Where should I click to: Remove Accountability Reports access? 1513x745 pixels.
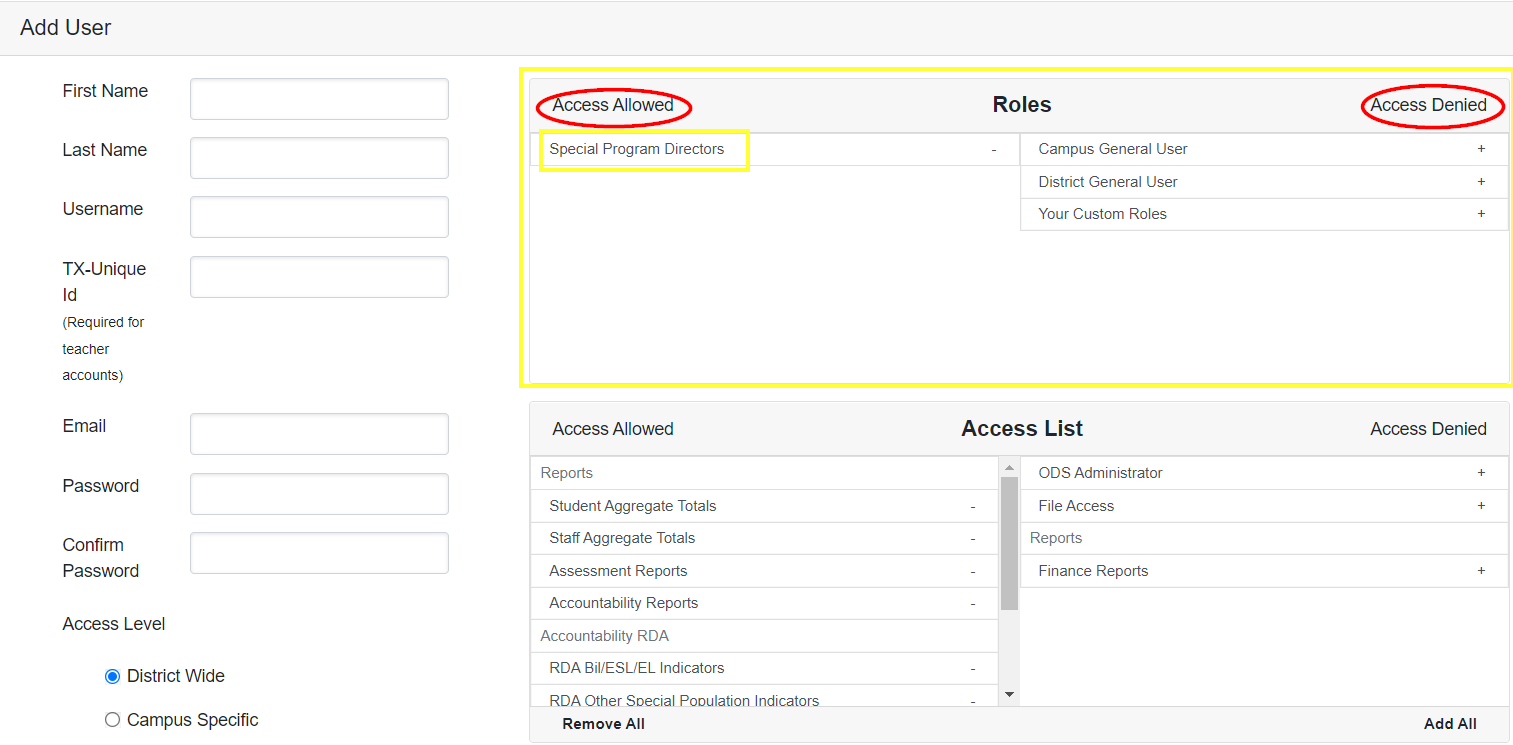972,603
========================
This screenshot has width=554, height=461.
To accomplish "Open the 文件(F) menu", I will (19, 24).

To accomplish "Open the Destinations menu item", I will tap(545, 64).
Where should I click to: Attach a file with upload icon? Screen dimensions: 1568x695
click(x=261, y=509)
========================
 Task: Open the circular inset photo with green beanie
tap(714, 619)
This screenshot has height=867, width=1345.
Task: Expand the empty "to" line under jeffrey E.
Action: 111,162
========================
ÉNONCÉ: Mettez à jour les lignes comprises entre celle qui contient « Where should I click to: Attach » et celle qui contient « click(x=261, y=509) », incluses. Réécrivez-les en remplaçant « Screen dimensions » par « Screen size » sans rien modifier d'autre.

SOLUTION:
Where should I click to: Attach a file with upload icon? Screen size: 1568x695
click(x=261, y=509)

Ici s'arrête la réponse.